## [Problem statement]
Copy the listing below line for line, with no changes.

********************

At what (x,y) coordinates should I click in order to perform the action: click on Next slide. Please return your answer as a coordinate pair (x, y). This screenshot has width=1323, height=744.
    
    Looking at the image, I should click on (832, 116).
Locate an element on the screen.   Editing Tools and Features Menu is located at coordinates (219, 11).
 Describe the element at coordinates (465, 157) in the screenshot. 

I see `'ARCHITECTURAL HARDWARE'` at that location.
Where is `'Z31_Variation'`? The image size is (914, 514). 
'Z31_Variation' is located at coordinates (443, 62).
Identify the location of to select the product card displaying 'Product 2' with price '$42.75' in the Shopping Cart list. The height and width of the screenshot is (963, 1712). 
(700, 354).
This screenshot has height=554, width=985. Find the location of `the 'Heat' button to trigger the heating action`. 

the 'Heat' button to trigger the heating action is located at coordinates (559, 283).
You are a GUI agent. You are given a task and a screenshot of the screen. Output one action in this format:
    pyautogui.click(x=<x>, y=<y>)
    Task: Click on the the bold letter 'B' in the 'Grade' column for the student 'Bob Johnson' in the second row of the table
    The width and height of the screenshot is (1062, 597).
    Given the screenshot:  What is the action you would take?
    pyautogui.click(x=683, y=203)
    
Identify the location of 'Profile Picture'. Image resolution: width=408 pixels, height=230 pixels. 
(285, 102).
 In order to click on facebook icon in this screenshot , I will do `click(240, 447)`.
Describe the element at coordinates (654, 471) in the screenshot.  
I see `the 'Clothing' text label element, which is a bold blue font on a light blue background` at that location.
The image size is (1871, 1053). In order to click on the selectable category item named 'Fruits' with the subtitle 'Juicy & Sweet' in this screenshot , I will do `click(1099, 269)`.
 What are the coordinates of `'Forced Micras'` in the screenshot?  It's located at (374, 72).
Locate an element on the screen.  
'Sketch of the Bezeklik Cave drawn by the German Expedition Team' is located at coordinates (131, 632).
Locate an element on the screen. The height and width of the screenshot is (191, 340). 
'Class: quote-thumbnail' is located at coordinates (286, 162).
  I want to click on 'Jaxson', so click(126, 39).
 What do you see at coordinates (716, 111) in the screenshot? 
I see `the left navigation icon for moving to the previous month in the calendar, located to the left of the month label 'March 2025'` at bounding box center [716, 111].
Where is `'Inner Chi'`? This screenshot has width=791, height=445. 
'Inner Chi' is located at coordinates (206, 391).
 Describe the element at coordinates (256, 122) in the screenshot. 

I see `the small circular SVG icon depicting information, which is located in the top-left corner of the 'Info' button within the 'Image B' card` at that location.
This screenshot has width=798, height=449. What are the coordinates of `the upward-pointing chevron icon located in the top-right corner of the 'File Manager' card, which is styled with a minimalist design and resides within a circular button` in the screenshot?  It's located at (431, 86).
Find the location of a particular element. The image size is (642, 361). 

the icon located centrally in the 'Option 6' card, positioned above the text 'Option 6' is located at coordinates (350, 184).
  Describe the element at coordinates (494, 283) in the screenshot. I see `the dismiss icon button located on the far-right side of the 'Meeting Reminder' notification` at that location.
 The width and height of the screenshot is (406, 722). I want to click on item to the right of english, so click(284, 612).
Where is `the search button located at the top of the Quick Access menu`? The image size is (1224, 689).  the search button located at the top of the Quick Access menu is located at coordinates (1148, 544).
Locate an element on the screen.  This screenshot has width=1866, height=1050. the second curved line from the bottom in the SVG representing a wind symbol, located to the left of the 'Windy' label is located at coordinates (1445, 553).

********************

## [Answer in full]
At what (x,y) coordinates should I click in order to perform the action: click on Next slide. Please return your answer as a coordinate pair (x, y). This screenshot has width=1323, height=744.
    
    Looking at the image, I should click on (832, 116).
Locate an element on the screen.   Editing Tools and Features Menu is located at coordinates (219, 11).
 Describe the element at coordinates (465, 157) in the screenshot. 

I see `'ARCHITECTURAL HARDWARE'` at that location.
Where is `'Z31_Variation'`? The image size is (914, 514). 
'Z31_Variation' is located at coordinates (443, 62).
Identify the location of to select the product card displaying 'Product 2' with price '$42.75' in the Shopping Cart list. The height and width of the screenshot is (963, 1712). 
(700, 354).
This screenshot has height=554, width=985. Find the location of `the 'Heat' button to trigger the heating action`. 

the 'Heat' button to trigger the heating action is located at coordinates (559, 283).
You are a GUI agent. You are given a task and a screenshot of the screen. Output one action in this format:
    pyautogui.click(x=<x>, y=<y>)
    Task: Click on the the bold letter 'B' in the 'Grade' column for the student 'Bob Johnson' in the second row of the table
    The width and height of the screenshot is (1062, 597).
    Given the screenshot:  What is the action you would take?
    pyautogui.click(x=683, y=203)
    
Identify the location of 'Profile Picture'. Image resolution: width=408 pixels, height=230 pixels. 
(285, 102).
 In order to click on facebook icon in this screenshot , I will do `click(240, 447)`.
Describe the element at coordinates (654, 471) in the screenshot.  
I see `the 'Clothing' text label element, which is a bold blue font on a light blue background` at that location.
The image size is (1871, 1053). In order to click on the selectable category item named 'Fruits' with the subtitle 'Juicy & Sweet' in this screenshot , I will do `click(1099, 269)`.
 What are the coordinates of `'Forced Micras'` in the screenshot?  It's located at (374, 72).
Locate an element on the screen.  
'Sketch of the Bezeklik Cave drawn by the German Expedition Team' is located at coordinates (131, 632).
Locate an element on the screen. The height and width of the screenshot is (191, 340). 
'Class: quote-thumbnail' is located at coordinates (286, 162).
  I want to click on 'Jaxson', so click(126, 39).
 What do you see at coordinates (716, 111) in the screenshot? 
I see `the left navigation icon for moving to the previous month in the calendar, located to the left of the month label 'March 2025'` at bounding box center [716, 111].
Where is `'Inner Chi'`? This screenshot has width=791, height=445. 
'Inner Chi' is located at coordinates (206, 391).
 Describe the element at coordinates (256, 122) in the screenshot. 

I see `the small circular SVG icon depicting information, which is located in the top-left corner of the 'Info' button within the 'Image B' card` at that location.
This screenshot has width=798, height=449. What are the coordinates of `the upward-pointing chevron icon located in the top-right corner of the 'File Manager' card, which is styled with a minimalist design and resides within a circular button` in the screenshot?  It's located at (431, 86).
Find the location of a particular element. The image size is (642, 361). 

the icon located centrally in the 'Option 6' card, positioned above the text 'Option 6' is located at coordinates (350, 184).
  Describe the element at coordinates (494, 283) in the screenshot. I see `the dismiss icon button located on the far-right side of the 'Meeting Reminder' notification` at that location.
 The width and height of the screenshot is (406, 722). I want to click on item to the right of english, so click(284, 612).
Where is `the search button located at the top of the Quick Access menu`? The image size is (1224, 689).  the search button located at the top of the Quick Access menu is located at coordinates (1148, 544).
Locate an element on the screen.  This screenshot has width=1866, height=1050. the second curved line from the bottom in the SVG representing a wind symbol, located to the left of the 'Windy' label is located at coordinates (1445, 553).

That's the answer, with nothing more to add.